About this exercise: From the line containing "www.tike.gr (548, 2559)" to the final line of the entries, every line is to be reproduced exactly; no other line belongs in the output.

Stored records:
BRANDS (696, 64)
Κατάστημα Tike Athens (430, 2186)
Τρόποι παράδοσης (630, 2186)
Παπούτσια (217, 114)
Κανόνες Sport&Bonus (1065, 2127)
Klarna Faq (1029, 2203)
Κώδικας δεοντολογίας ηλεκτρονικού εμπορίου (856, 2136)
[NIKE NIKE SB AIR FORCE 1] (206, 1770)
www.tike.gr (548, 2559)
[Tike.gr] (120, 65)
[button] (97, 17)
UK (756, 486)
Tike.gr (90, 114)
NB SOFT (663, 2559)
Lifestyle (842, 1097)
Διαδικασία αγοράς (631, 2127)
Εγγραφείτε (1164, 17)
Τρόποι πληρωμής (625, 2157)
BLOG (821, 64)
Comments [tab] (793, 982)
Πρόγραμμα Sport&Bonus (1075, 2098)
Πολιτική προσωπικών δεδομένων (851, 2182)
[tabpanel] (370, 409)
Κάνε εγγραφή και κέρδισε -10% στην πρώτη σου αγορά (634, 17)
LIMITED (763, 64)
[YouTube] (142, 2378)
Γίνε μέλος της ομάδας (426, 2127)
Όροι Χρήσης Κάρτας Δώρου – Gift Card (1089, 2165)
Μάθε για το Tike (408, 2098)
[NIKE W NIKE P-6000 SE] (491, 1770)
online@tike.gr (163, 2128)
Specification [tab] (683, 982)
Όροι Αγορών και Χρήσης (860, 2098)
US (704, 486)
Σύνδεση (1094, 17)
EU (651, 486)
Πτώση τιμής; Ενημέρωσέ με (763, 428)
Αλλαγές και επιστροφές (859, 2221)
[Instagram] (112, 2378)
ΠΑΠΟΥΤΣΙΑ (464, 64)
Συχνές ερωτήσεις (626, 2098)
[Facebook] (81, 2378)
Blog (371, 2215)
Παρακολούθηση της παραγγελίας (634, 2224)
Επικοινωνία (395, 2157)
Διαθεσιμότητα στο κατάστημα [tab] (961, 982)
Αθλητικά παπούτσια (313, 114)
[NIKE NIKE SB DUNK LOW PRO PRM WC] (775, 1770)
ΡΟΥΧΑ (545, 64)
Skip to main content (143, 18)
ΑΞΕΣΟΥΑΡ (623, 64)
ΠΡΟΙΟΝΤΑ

Result of the exercise:
www.tike.gr (548, 2559)
[Tike.gr] (120, 65)
[button] (97, 17)
UK (756, 486)
Tike.gr (90, 114)
NB SOFT (663, 2559)
Lifestyle (842, 1097)
Διαδικασία αγοράς (631, 2127)
Εγγραφείτε (1164, 17)
Τρόποι πληρωμής (625, 2157)
BLOG (821, 64)
Comments [tab] (793, 982)
Πρόγραμμα Sport&Bonus (1075, 2098)
Πολιτική προσωπικών δεδομένων (851, 2182)
[tabpanel] (370, 409)
Κάνε εγγραφή και κέρδισε -10% στην πρώτη σου αγορά (634, 17)
LIMITED (763, 64)
[YouTube] (142, 2378)
Γίνε μέλος της ομάδας (426, 2127)
Όροι Χρήσης Κάρτας Δώρου – Gift Card (1089, 2165)
Μάθε για το Tike (408, 2098)
[NIKE W NIKE P-6000 SE] (491, 1770)
online@tike.gr (163, 2128)
Specification [tab] (683, 982)
Όροι Αγορών και Χρήσης (860, 2098)
US (704, 486)
Σύνδεση (1094, 17)
EU (651, 486)
Πτώση τιμής; Ενημέρωσέ με (763, 428)
Αλλαγές και επιστροφές (859, 2221)
[Instagram] (112, 2378)
ΠΑΠΟΥΤΣΙΑ (464, 64)
Συχνές ερωτήσεις (626, 2098)
[Facebook] (81, 2378)
Blog (371, 2215)
Παρακολούθηση της παραγγελίας (634, 2224)
Επικοινωνία (395, 2157)
Διαθεσιμότητα στο κατάστημα [tab] (961, 982)
Αθλητικά παπούτσια (313, 114)
[NIKE NIKE SB DUNK LOW PRO PRM WC] (775, 1770)
ΡΟΥΧΑ (545, 64)
Skip to main content (143, 18)
ΑΞΕΣΟΥΑΡ (623, 64)
ΠΡΟΙΟΝΤΑ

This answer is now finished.